La Marginale

Ce film, c’est un road movie avec deux personnages handicapés par la vie. Corinne Masiero joue Michelle, une SDF vivant à l’aéroport d’Orly, et Vincent Chalembert joue Théo, un jeune autiste, balayeur à l’aéroport.

Photogramme


Le choix du format s’est imposé comme une évidence : le Scope. En termes de cadre, c’était le plus logique pour les nombreux plans à deux en intérieur voiture. Je ne voulais pas récupérer une part trop importante du capot ni trop d’air au-dessus du toit. Et comme on ne pouvait avoir qu’une demi-journée de voiture travelling, il fallait tricher et faire les intérieurs voiture en studio, et je voulais absolument éviter de faire trop de fond vert. De plus, même si la voiture est un personnage du film, je voulais qu’une fois à l’intérieur, on se focalise sur Michelle et Théo.
De plus, l’intérêt de tourner les intérieurs voiture en studio était un confort évident pour les acteurs. Cela permettait notamment à Vincent Chalembert de se concentrer uniquement sur son jeu, et au réalisateur, Frank Cimière, de rester tout à côté de lui.


Le Scope me permettait aussi de jouer avec le décadrage. En lisant le scénario, il m’a paru là aussi évident que ces personnages à la marge de la société devaient être filmés de manière légèrement différente. Ils sont décadrés au début et vont être cadrés progressivement de manière plus classique au fur à mesure de leur progression intérieure.
Et pour le personnage de Corinne qui est particulièrement solitaire, s’ajoutait le fait de la cadrer seule, de l’isoler et de faire entrer les amorces et les autres personnages dans son cadre en même temps qu’elle retrouve le goût de la vie et des échanges avec les autres.

Tâche demandée 1:
Dans le texte sur La Marginale, quel personnage Vincent Chalembert interprète-t-il ?
Tâche demandée 2:
Expliquez, d'après le texte sur La Marginale, pourquoi les intérieurs voiture ont été tournés en studio.
Le matériau placé plus bas n'est pas utile ici.

Données sources:

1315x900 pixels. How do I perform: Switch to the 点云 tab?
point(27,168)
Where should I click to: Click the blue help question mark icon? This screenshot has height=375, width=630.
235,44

Réponse à l'exercice 1:
Il interprète Théo, un jeune autiste, balayeur à l'aéroport.

Réponse à l'exercice 2:
Il n'y avait qu'une demi-journée de voiture travelling, si bien qu'il fallait tricher en tournant ces plans en studio. Ce choix offrait aussi un confort aux acteurs : Vincent Chalembert pouvait se concentrer uniquement sur son jeu et le réalisateur, Frank Cimière, rester tout à côté de lui.